### Task item
Below is a listing. Set down exactly the lines from the one containing "[menuitem] (362, 131)" through the one containing "Zarządzanie emocjami (571, 577)", both ends included, and leave out the rest.

■ ■ ■ ■ ■ ■ ■

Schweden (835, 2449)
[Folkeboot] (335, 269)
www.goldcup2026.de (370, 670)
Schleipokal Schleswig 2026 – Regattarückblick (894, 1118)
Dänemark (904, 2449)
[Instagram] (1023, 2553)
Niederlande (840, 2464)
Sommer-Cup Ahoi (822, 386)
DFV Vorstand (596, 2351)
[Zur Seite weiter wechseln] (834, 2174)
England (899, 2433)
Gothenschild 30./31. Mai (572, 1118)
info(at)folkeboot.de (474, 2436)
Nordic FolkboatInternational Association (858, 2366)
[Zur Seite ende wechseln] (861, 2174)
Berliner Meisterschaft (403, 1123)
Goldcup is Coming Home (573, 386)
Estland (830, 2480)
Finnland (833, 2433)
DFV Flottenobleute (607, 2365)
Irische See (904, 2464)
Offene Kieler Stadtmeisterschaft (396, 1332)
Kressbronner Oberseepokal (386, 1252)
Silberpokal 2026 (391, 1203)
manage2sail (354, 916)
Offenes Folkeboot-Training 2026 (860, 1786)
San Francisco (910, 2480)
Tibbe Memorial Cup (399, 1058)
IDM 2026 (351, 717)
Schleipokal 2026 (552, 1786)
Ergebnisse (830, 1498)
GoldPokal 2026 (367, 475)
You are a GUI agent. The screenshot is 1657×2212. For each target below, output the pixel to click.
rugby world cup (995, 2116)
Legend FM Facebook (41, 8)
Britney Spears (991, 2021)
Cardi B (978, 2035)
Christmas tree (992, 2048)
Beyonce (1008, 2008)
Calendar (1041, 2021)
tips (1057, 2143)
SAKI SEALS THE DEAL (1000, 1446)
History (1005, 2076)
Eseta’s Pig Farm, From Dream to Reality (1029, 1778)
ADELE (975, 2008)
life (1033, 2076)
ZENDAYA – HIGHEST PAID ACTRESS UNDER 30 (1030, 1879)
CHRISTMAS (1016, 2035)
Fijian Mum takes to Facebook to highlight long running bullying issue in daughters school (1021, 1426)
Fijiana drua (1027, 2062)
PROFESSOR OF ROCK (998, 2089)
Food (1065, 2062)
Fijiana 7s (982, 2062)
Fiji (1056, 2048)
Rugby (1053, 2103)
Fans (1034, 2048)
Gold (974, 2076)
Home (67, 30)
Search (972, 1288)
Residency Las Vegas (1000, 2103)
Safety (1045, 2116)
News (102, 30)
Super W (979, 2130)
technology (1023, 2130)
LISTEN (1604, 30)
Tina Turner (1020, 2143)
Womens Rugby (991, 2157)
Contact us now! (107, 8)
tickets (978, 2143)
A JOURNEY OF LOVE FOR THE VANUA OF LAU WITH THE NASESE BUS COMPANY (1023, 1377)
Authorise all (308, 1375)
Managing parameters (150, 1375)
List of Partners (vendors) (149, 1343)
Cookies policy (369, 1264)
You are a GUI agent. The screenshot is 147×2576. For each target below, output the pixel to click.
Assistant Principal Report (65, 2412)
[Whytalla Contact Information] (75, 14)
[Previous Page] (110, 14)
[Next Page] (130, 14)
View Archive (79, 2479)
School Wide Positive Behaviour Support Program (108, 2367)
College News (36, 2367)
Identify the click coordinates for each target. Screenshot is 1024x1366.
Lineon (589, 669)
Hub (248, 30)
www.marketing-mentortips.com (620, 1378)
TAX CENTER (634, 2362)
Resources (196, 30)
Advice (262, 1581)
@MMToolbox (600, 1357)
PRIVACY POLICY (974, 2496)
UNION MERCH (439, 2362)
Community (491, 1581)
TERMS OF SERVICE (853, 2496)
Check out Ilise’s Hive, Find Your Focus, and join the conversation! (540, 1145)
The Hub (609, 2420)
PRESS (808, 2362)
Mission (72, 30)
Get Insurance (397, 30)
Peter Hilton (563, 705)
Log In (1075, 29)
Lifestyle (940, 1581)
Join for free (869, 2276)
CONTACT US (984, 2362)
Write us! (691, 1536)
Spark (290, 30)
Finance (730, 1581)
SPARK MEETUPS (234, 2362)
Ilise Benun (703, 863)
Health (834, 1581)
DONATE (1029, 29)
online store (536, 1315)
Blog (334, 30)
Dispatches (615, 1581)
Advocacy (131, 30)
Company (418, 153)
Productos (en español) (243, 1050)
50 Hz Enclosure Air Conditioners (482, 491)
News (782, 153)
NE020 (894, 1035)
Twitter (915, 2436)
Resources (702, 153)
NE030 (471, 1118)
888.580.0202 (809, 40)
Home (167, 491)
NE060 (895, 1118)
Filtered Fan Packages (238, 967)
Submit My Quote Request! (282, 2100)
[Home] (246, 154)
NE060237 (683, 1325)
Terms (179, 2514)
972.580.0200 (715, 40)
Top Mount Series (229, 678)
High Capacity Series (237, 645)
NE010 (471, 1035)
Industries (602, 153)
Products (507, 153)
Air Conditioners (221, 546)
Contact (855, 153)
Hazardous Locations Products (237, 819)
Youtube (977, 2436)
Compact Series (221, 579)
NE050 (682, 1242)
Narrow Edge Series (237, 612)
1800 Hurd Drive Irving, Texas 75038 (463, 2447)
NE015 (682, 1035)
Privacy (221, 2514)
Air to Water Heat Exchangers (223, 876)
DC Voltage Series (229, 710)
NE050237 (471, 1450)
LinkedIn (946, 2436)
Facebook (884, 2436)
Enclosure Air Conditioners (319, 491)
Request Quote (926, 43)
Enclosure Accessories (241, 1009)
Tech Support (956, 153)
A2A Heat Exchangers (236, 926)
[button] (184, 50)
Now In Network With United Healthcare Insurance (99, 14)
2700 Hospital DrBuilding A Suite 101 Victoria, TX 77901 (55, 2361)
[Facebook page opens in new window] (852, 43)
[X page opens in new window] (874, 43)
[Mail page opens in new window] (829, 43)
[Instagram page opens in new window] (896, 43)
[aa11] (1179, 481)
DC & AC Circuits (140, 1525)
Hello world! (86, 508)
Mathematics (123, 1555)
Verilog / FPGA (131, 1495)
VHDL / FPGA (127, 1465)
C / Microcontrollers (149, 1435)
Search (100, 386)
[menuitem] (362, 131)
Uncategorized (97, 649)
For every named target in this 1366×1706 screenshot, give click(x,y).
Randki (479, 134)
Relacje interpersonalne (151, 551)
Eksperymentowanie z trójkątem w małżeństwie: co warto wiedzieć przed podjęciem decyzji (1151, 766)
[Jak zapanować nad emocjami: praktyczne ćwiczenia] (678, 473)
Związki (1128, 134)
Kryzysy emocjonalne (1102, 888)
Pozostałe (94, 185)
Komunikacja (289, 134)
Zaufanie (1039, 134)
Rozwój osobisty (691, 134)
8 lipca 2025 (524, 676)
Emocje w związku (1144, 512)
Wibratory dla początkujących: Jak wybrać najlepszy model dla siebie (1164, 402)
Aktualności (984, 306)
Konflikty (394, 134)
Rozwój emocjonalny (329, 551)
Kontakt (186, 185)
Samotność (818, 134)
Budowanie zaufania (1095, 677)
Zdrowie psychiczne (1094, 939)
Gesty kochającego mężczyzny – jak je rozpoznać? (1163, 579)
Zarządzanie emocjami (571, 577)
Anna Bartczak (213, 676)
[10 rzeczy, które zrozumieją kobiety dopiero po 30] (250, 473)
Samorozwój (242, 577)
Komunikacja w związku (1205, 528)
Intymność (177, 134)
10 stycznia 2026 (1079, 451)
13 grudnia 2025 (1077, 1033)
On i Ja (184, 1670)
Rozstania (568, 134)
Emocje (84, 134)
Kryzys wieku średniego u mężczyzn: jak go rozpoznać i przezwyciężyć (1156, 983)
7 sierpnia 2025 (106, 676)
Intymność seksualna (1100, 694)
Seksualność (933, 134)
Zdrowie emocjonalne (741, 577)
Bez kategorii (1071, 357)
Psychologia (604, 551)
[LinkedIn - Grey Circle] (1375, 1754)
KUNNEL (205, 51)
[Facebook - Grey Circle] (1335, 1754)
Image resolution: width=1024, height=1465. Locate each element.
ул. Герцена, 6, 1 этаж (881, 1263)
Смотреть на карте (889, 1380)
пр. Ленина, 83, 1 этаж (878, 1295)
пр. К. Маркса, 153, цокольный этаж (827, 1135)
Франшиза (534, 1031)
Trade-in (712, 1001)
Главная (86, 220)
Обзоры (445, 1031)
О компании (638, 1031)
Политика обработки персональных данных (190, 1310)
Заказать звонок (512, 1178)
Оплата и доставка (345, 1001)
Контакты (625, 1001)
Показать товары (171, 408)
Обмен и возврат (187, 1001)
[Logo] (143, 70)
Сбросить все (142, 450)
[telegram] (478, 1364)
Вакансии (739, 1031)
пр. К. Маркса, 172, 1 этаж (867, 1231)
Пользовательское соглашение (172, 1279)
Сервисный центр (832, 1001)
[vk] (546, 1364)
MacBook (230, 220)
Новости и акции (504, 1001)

■ ■ ■ ■ ■ ■ ■

### Solution for this exercise
[menuitem] (362, 131)
Uncategorized (97, 649)
For every named target in this 1366×1706 screenshot, give click(x,y).
Randki (479, 134)
Relacje interpersonalne (151, 551)
Eksperymentowanie z trójkątem w małżeństwie: co warto wiedzieć przed podjęciem decyzji (1151, 766)
[Jak zapanować nad emocjami: praktyczne ćwiczenia] (678, 473)
Związki (1128, 134)
Kryzysy emocjonalne (1102, 888)
Pozostałe (94, 185)
Komunikacja (289, 134)
Zaufanie (1039, 134)
Rozwój osobisty (691, 134)
8 lipca 2025 (524, 676)
Emocje w związku (1144, 512)
Wibratory dla początkujących: Jak wybrać najlepszy model dla siebie (1164, 402)
Aktualności (984, 306)
Konflikty (394, 134)
Rozwój emocjonalny (329, 551)
Kontakt (186, 185)
Samotność (818, 134)
Budowanie zaufania (1095, 677)
Zdrowie psychiczne (1094, 939)
Gesty kochającego mężczyzny – jak je rozpoznać? (1163, 579)
Zarządzanie emocjami (571, 577)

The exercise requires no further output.